══ Extracted data ══

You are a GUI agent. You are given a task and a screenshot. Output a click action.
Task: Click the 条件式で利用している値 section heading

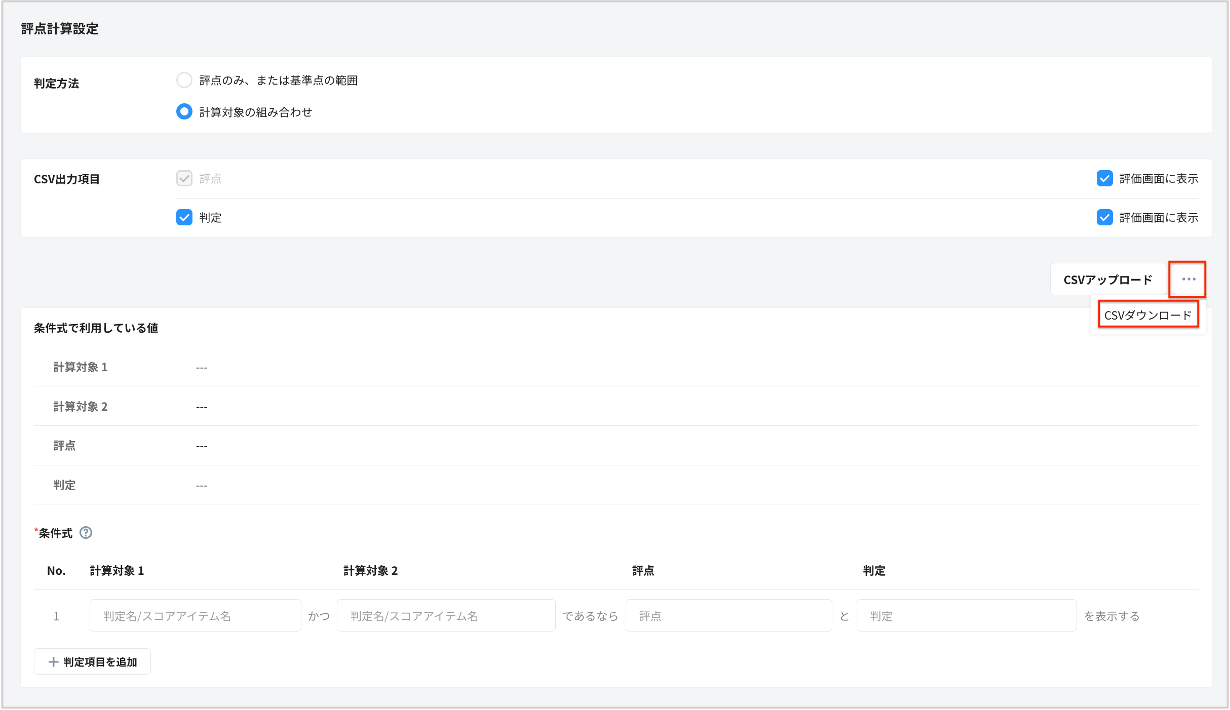pyautogui.click(x=96, y=328)
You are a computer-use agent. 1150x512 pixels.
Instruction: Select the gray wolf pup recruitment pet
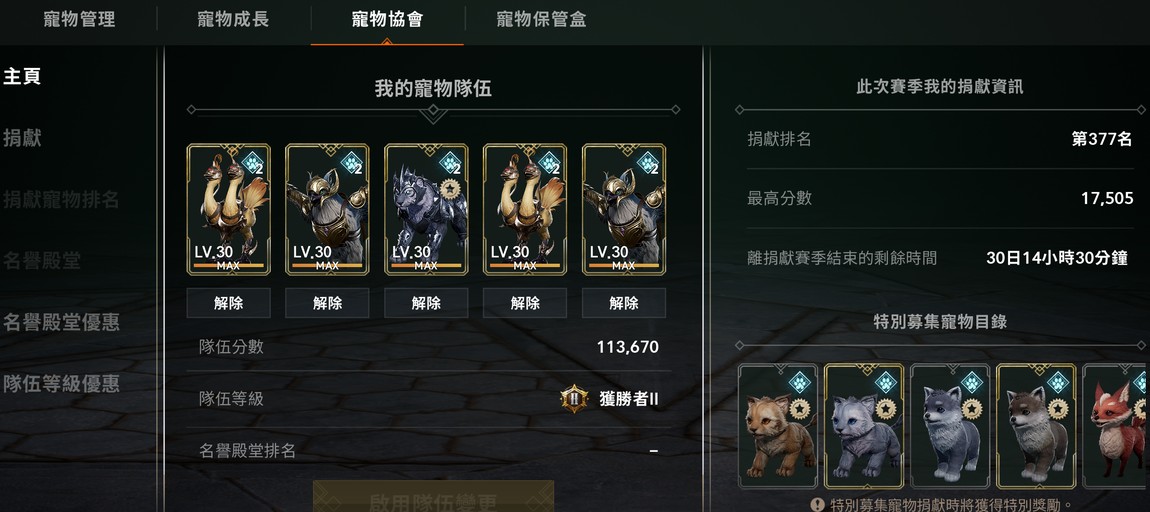tap(950, 426)
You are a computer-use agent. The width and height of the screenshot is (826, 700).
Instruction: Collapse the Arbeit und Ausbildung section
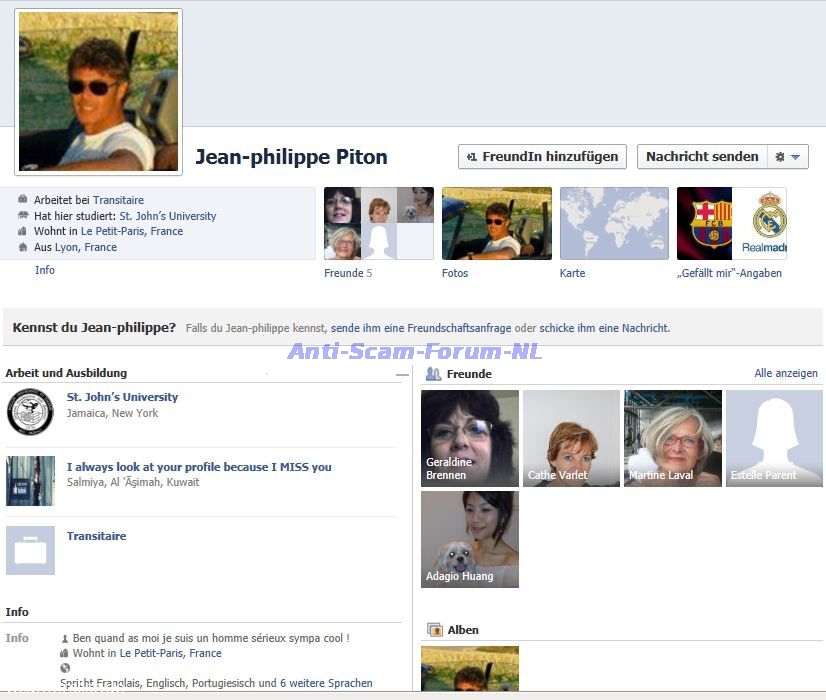(402, 375)
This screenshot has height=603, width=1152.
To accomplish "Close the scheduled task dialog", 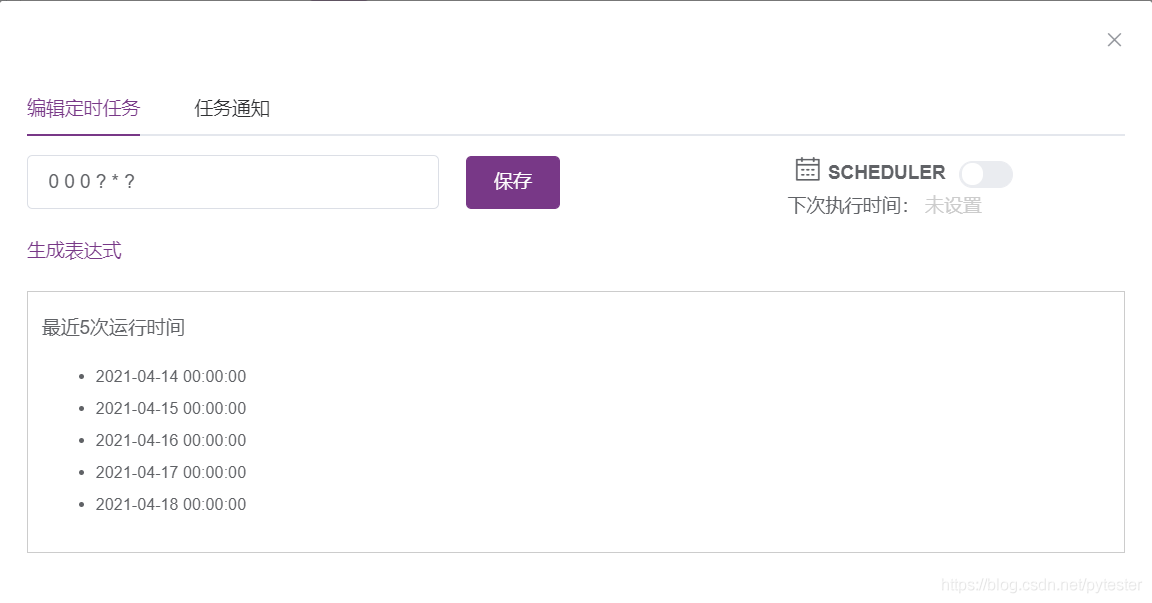I will coord(1114,40).
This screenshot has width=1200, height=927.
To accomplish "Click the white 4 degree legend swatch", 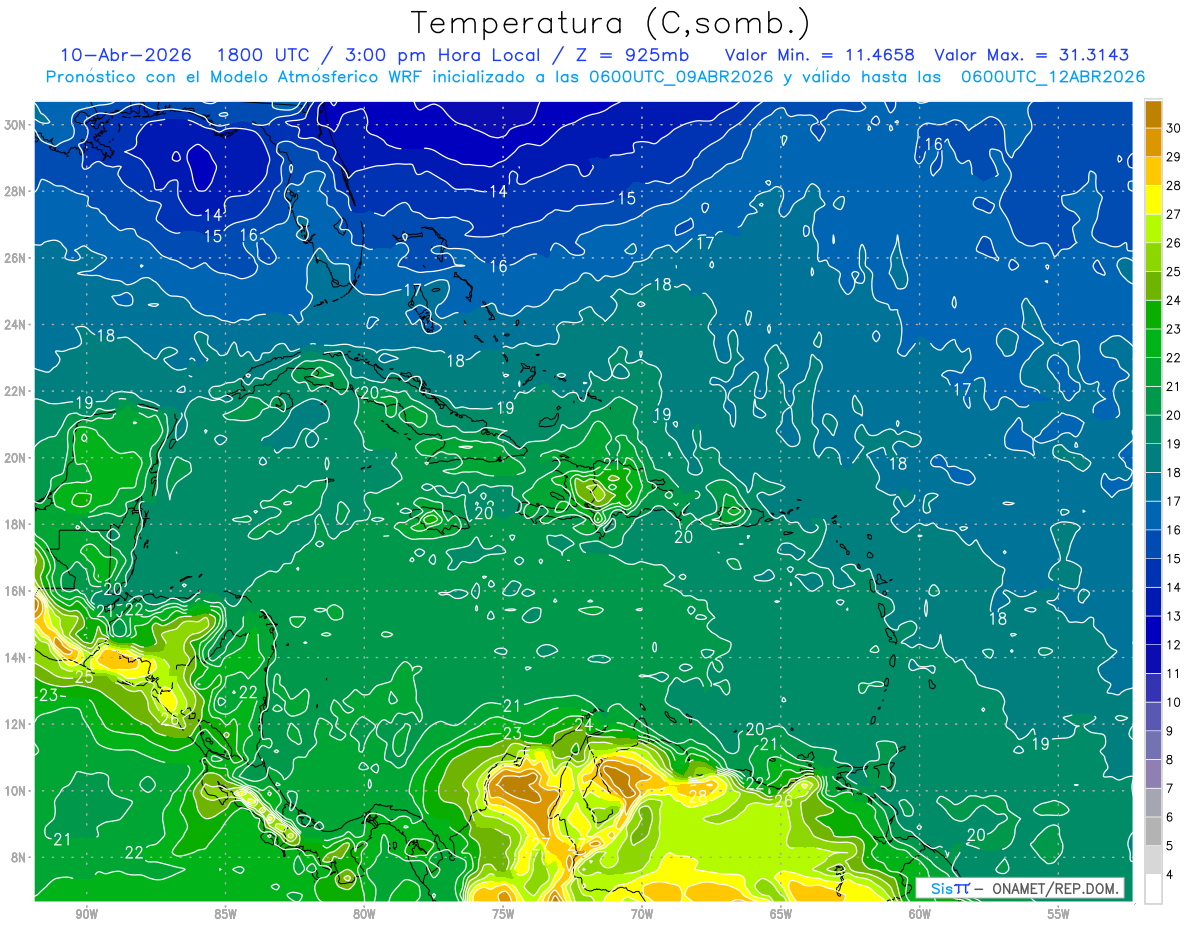I will [1153, 889].
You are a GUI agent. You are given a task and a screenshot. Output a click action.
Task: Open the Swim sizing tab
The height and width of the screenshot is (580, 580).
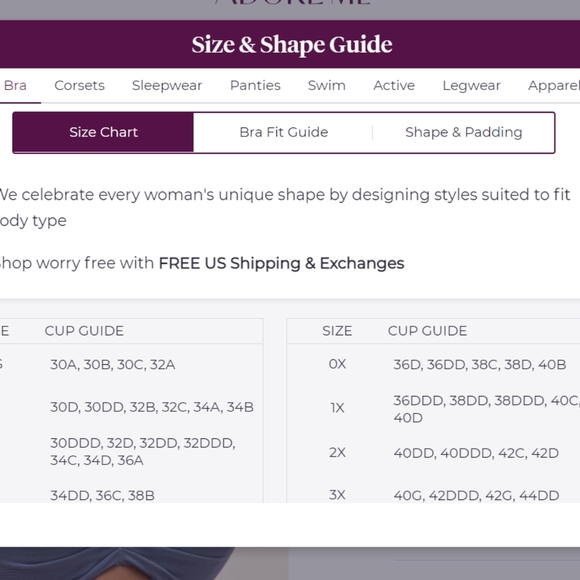tap(327, 85)
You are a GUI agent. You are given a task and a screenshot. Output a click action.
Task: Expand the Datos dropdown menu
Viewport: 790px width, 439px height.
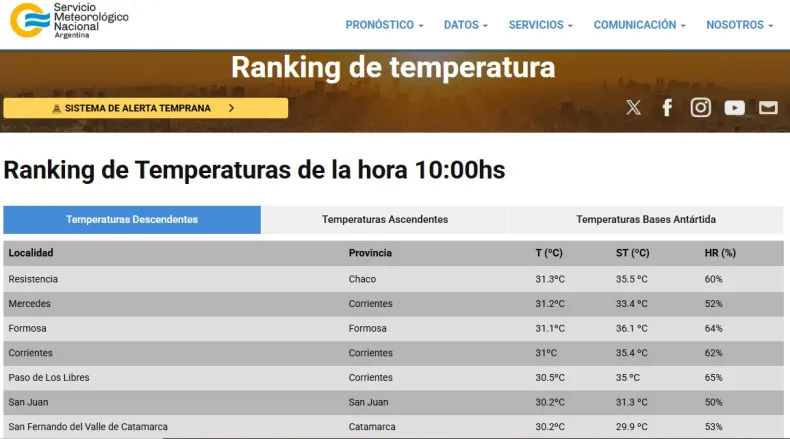coord(466,25)
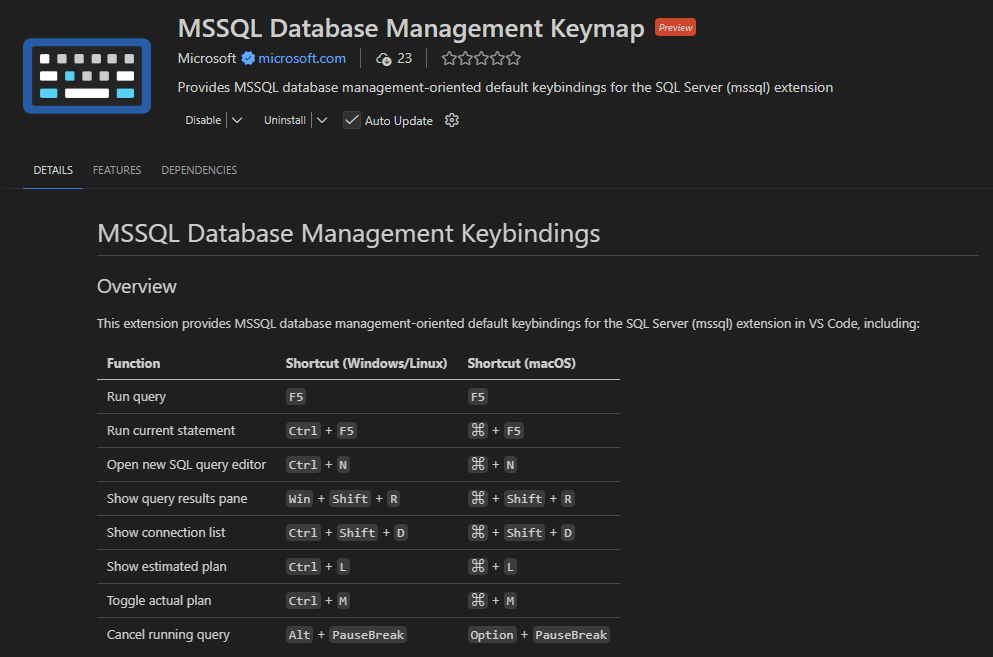The width and height of the screenshot is (993, 657).
Task: Click the MSSQL Database Management Keymap title
Action: [411, 29]
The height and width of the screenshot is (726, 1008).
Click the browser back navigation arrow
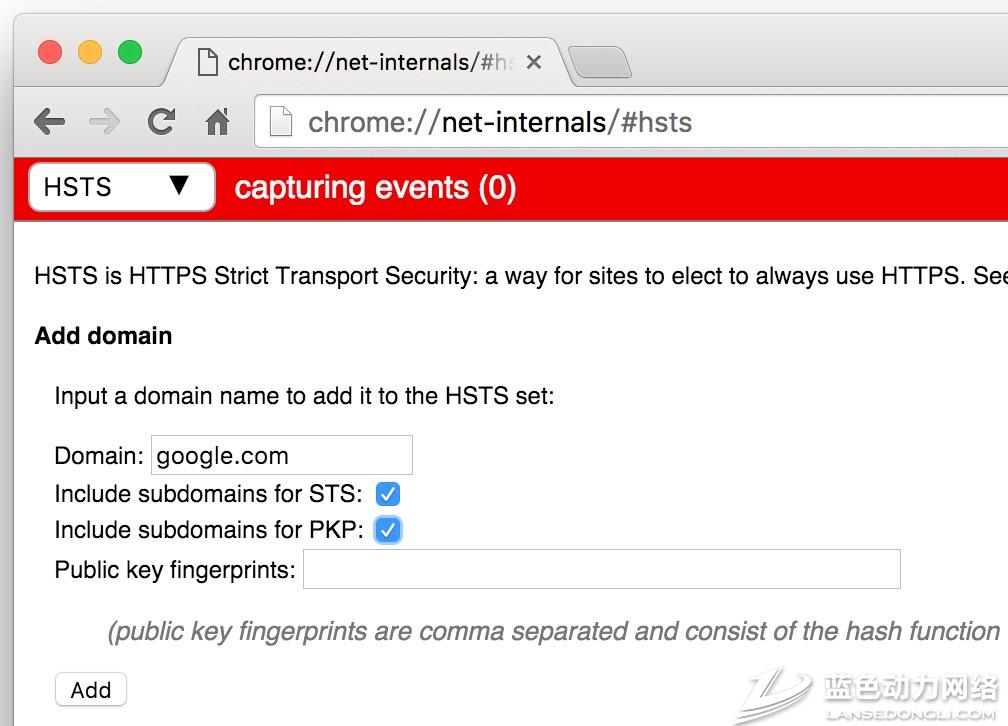click(48, 121)
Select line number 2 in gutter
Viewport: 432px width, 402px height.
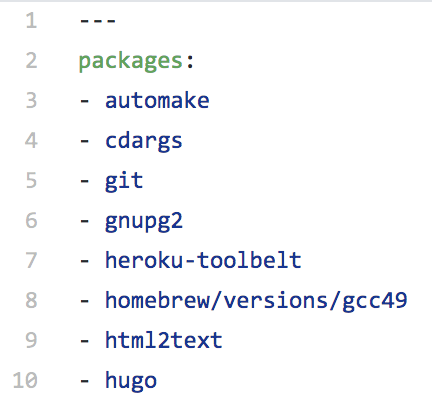(31, 61)
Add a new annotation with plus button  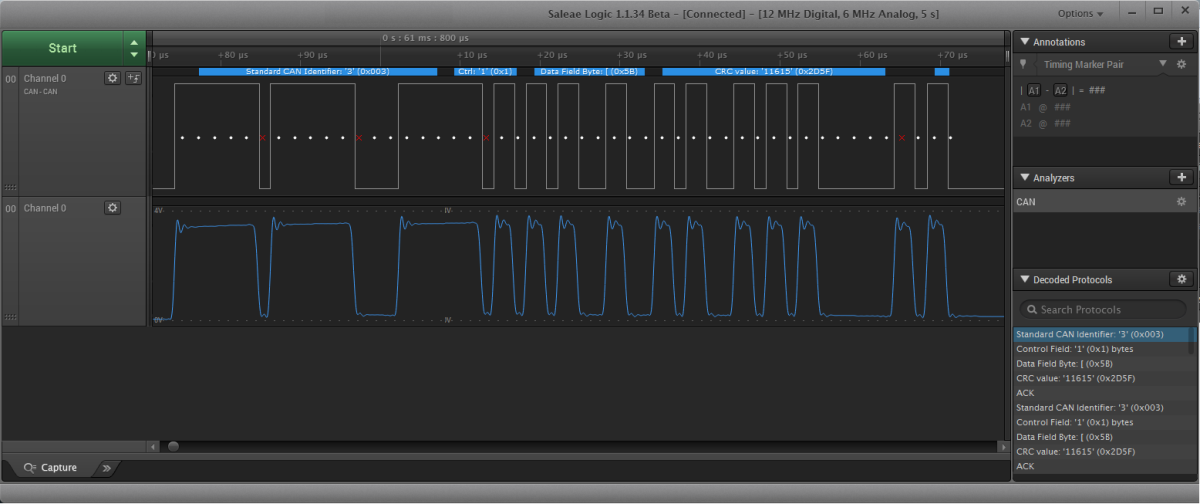(x=1181, y=42)

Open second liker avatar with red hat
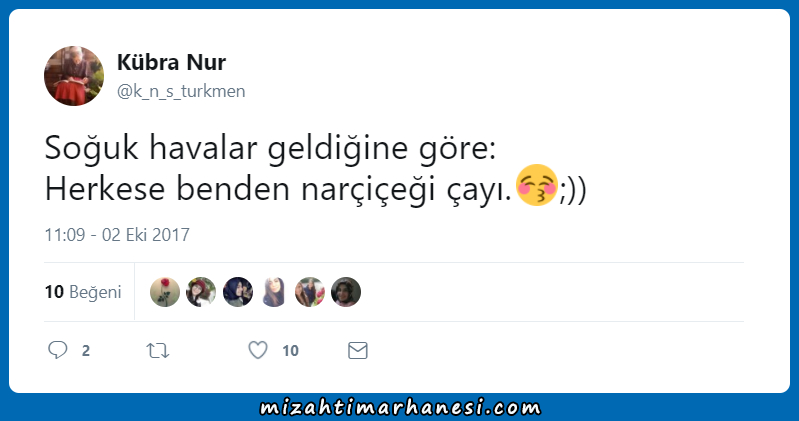point(201,292)
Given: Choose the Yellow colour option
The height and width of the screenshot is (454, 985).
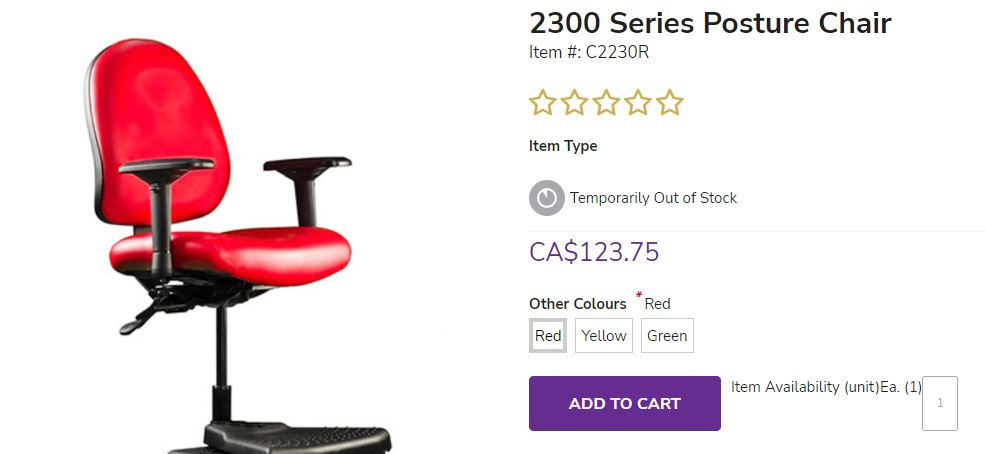Looking at the screenshot, I should (604, 335).
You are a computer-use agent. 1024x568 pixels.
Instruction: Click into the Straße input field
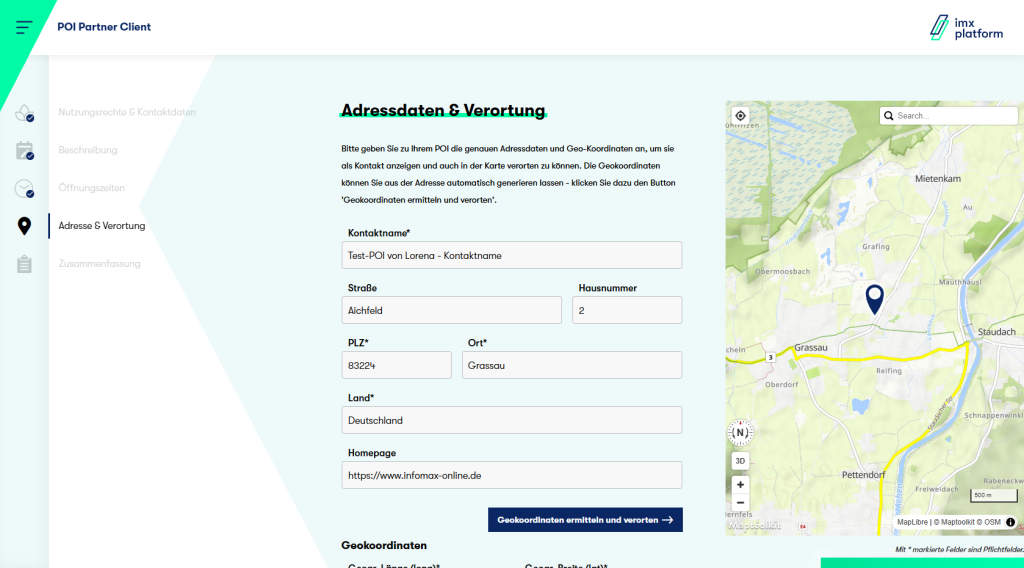(x=451, y=310)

═══

▸ **Exercise**: Nothing but the lines from the line with "Open second liker avatar with red hat" through the end of the listing should appear in the answer, each duplicated exactly, without pictures.

▸ **Task response**:
Open second liker avatar with red hat
point(201,292)
Given: Choose the Yellow colour option
The height and width of the screenshot is (454, 985).
Looking at the screenshot, I should (604, 335).
You are a computer-use agent. 1024x568 pixels.
Instruction: Click into the Straße input field
(x=451, y=310)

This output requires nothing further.